When working with natural language and linguistic analysis of texts, we often have to operate with a huge number of unique short lines. The score goes to tens and hundreds of millions - that is how much there are, for example, meaningful combinations of two words in a language. The main platform for us is Java and we know firsthand about its voracity when working with so many small objects.
To estimate the scale of the disaster, we decided to conduct a simple experiment - to create 100 million blank lines in Java and see how much RAM to pay for them.
Attention: At the end of the article is a survey. It will be interesting if you try to answer it before reading the article, for self-control.
')
The rule of good tone when conducting any measurements is considered to publish the version of the virtual machine and test run parameters:
> java -version java version "1.8.0_101" Java(TM) SE Runtime Environment (build 1.8.0_101-b13) Java HotSpot(TM) 64-Bit Server VM (build 25.101-b13, mixed mode)
Pointer compression enabled (read: heap size less than 32 GB):
java -Xmx12g -Xms12g -XX:+UseConcMarkSweepGC -XX:NewSize=4g -XX:+UseCompressedOops ... ru.habrahabr.experiment.HundredMillionEmptyStringsExperiment
Pointer compression disabled (read: heap size greater than 32 GB):
java -Xmx12g -Xms12g -XX:+UseConcMarkSweepGC -XX:NewSize=4g -XX:-UseCompressedOops ... ru.habrahabr.experiment.HundredMillionEmptyStringsExperiment
The source code of the test itself:
package ru.habrahabr.experiment; import org.apache.commons.lang3.time.StopWatch; import java.util.ArrayList; import java.util.List; public class HundredMillionEmptyStringsExperiment { public static void main(String[] args) throws InterruptedException { List<String> lines = new ArrayList<>(); StopWatch sw = new StopWatch(); sw.start(); for (int i = 0; i < 100_000_000L; i++) { lines.add(new String(new char[0])); } sw.stop(); System.out.println("Created 100M empty strings: " + sw.getTime() + " millis");
ProcessWe
look for the process ID using the
jps utility and take a heap dump with
jmap :
> jps 12777 HundredMillionEmptyStringsExperiment > jmap -dump:format=b,file=HundredMillionEmptyStringsExperiment.bin 12777 Dumping heap to E:\jdump\HundredMillionEmptyStringsExperiment.bin ... Heap dump file created
Analyze a heap snapshot using
Eclipse Memory Analyzer (MAT) :


For the second test with the pointer compression off, no images are given, but we honestly conducted an experiment and asked to take a word (optimally: reproduce the test and see for ourselves).
findings- 2.4 GB takes a binding of objects of class String + pointers to arrays of characters + hashes.
- 1.6 GB takes binding arrays of characters.
- 400 MB occupy pointers to lines.
If you are working with a heap size larger than 32GB (pointer compression is off), then the pointers will cost even more. Accordingly, there will be such results:
- 3.2 GB takes the binding of objects of class String + pointers to arrays of characters + hashes.
- 2.4 GB is a binding of arrays of characters.
- 800 MB occupy pointers to lines.
Total, for each line you in addition to the size of the array of characters pay 44 bytes (64 bytes without compressing pointers). If the average string length is 15 characters, it turns out almost 5 bytes for each character. Prohibitively expensive when it comes to home gland.
How to fightThere are two main strategies for saving resources:
- For a large number of duplicate lines, interning (string interning) or deduplication (string deduplication) can be used. The essence of the mechanism is as follows: since the lines in Java are immutable, you can store them in a separate pool and, when repeated, refer to an existing object instead of creating a new line. This approach is not free - it costs both memory and processor time for storing the structure of the pool and searching it.
What is the difference between internment and deduplication, what are the variations of the latter, and what the use of the String.intern () method is fraught with in Alexey Shipilev's wonderful report ( link ), starting at 31:52.

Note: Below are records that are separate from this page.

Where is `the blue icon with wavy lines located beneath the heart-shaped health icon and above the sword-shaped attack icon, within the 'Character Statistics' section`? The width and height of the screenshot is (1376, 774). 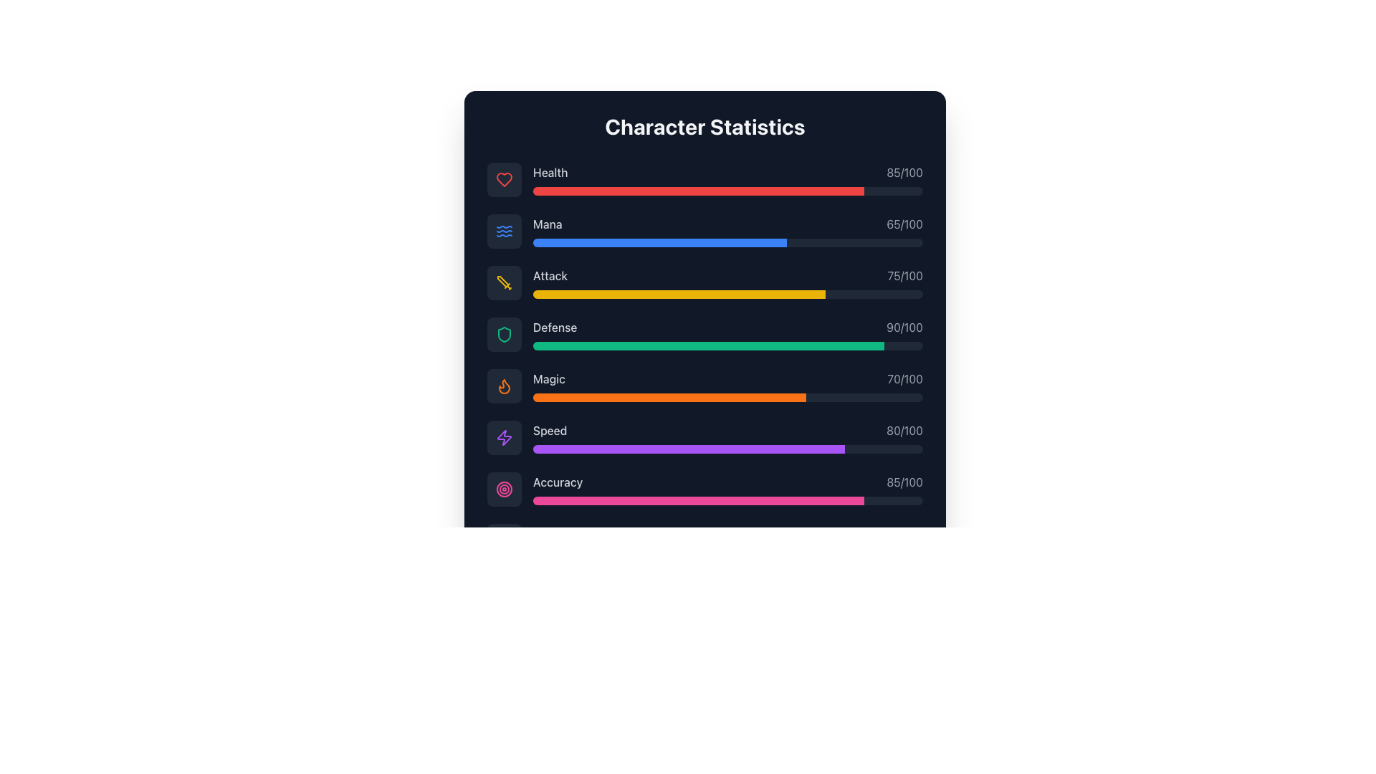 the blue icon with wavy lines located beneath the heart-shaped health icon and above the sword-shaped attack icon, within the 'Character Statistics' section is located at coordinates (505, 231).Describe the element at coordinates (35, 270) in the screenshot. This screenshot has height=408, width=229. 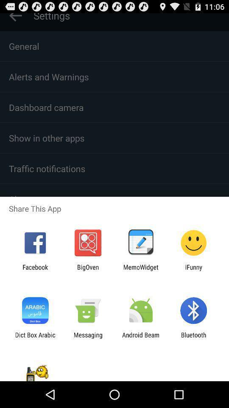
I see `the facebook app` at that location.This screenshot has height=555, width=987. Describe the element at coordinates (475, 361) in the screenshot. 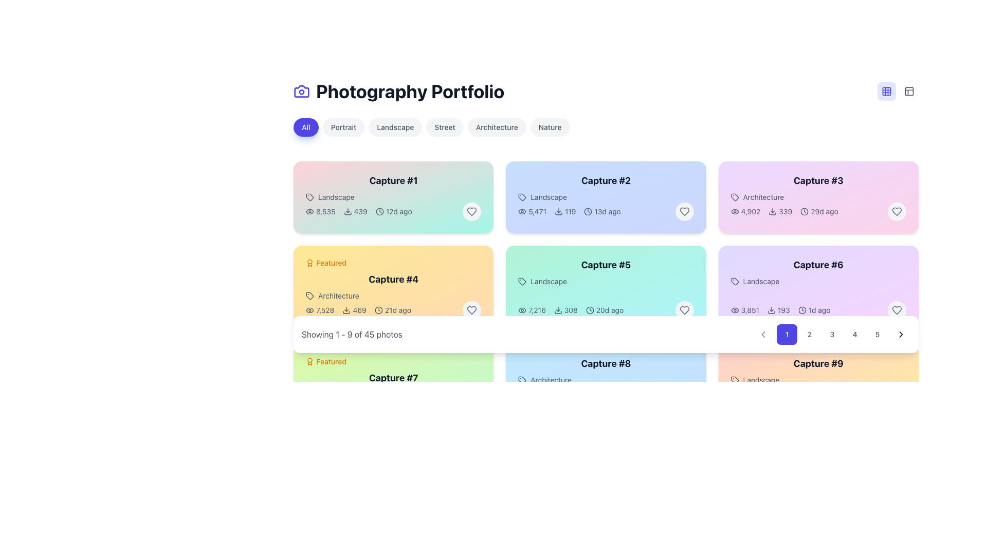

I see `the maximize button located in the top-right corner of the 'Capture #7' card to enlarge or view detailed information` at that location.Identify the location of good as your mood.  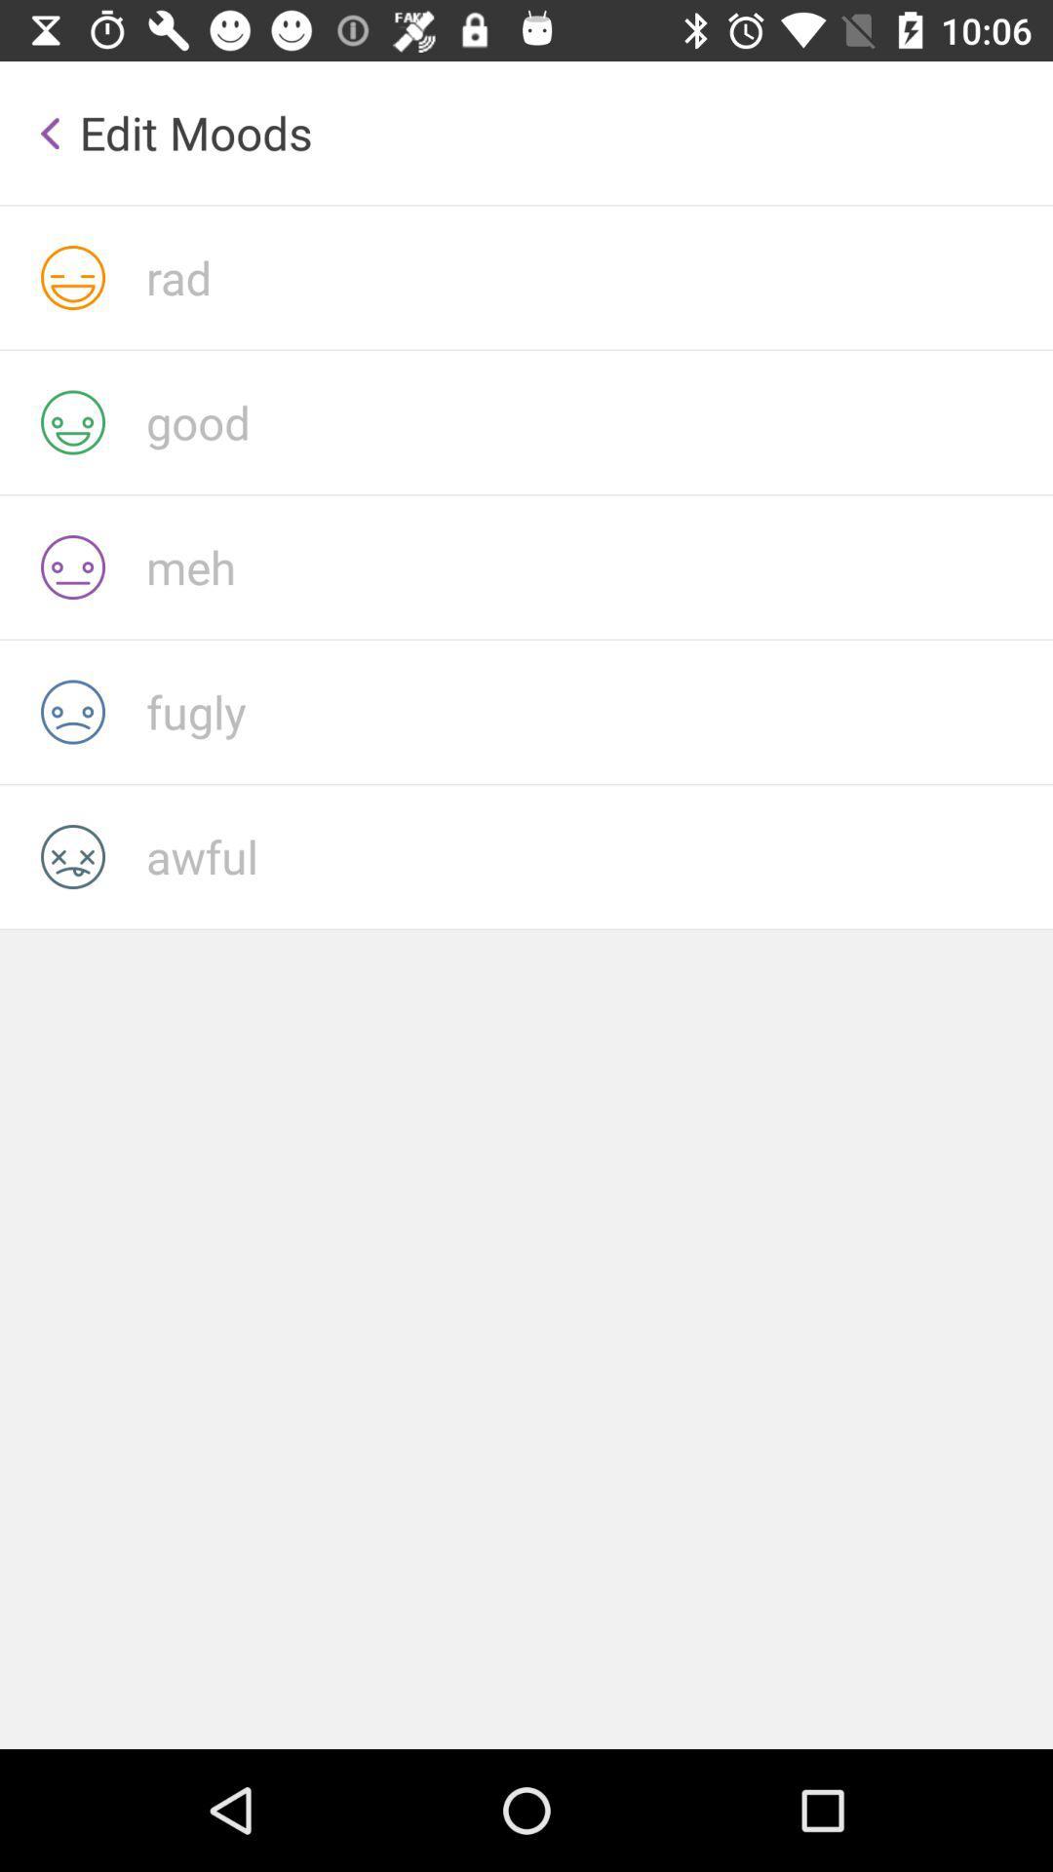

- If, as in our case, the strings are unique, there is nothing else left but to use various algorithmic tricks. Mini-announcement: how we work with hundreds of millions of digrams (read: word + word or 15 characters) in our tasks we will tell in the very near future.
Unfortunately, there are no built-in mechanisms for storing each individual line more compactly in Java. In the future, the situation may improve slightly for individual scenarios: see
JEP 254 .
On lookWe strongly recommend that you look at the
report by Alexei Shipilev from Oracle under the loud title “Catechism java.lang.String” (thanks to
periskop for the tip). There he talks about the problem of the article at 4:26 and about the internment / deduplication of strings, starting at 31:52.
FinallyThe solution to any problem begins with an assessment of its scale. Now you know these scales and can take into account the overhead when working with a large number of lines in your projects.